Concretely, given visual observations \mathit{V}_{t}, language instructions \mathit{L}_{t}, and corresponding low-level actions \mathbf{a}_{t}=[\Delta x,\Delta y,\Delta z,\phi_{x},\phi_{y},\phi_{z},g], LaDA learns embeddings where actions with semantically related primitives—such as similar translation direction, rotation axis, or gripper state—are placed closer together. Unlike conventional contrastive learning that relies on discrete positive or negative pairs, LaDA utilizes a continuous notion of semantic affinity guided by linguistic similarity. This enables soft alignment among partially related actions, capturing fine-grained motion correspondences and preserving shared semantics across tasks. Consequently, it forms a unified latent space that supports cross-task representation sharing and generalization to novel instructions.

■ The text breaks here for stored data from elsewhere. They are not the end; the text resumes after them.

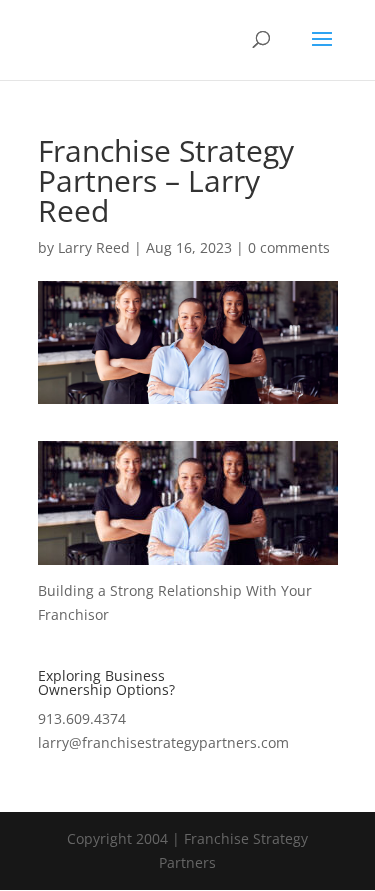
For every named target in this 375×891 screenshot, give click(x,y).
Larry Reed (94, 247)
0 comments (289, 247)
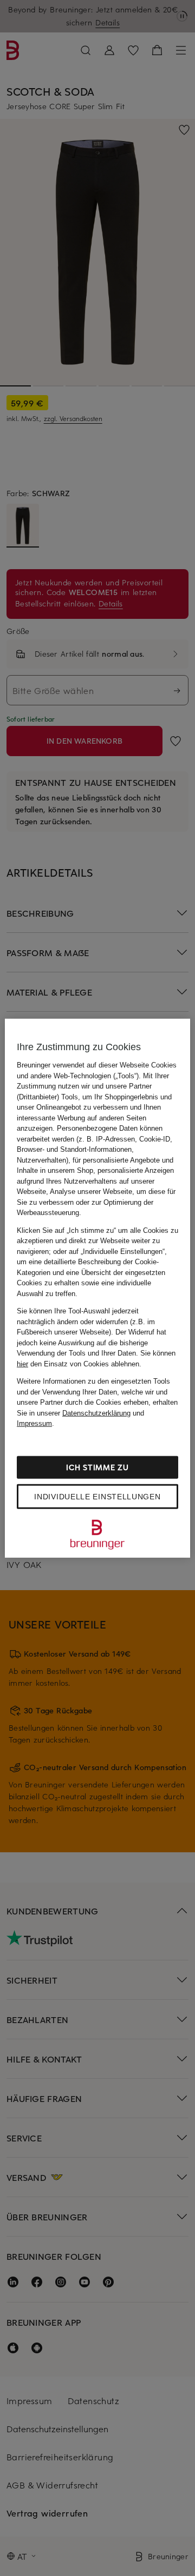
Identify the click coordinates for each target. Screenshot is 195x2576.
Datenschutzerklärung (96, 1413)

#### 3.3.1 Soft-Label Similarity Construction

To operationalize this fine-grained alignment, LaDA constructs a soft-label similarity matrix \mathit{S}\in[0,1]^{N\times N} that encodes linguistic affinities between discretized motion primitives. By aligning partially related actions with graded weights, \mathit{S} quantitatively captures the degree of correspondence between actions that share similar translation, rotation, or gripper attributes, forming the basis for soft-label contrastive learning.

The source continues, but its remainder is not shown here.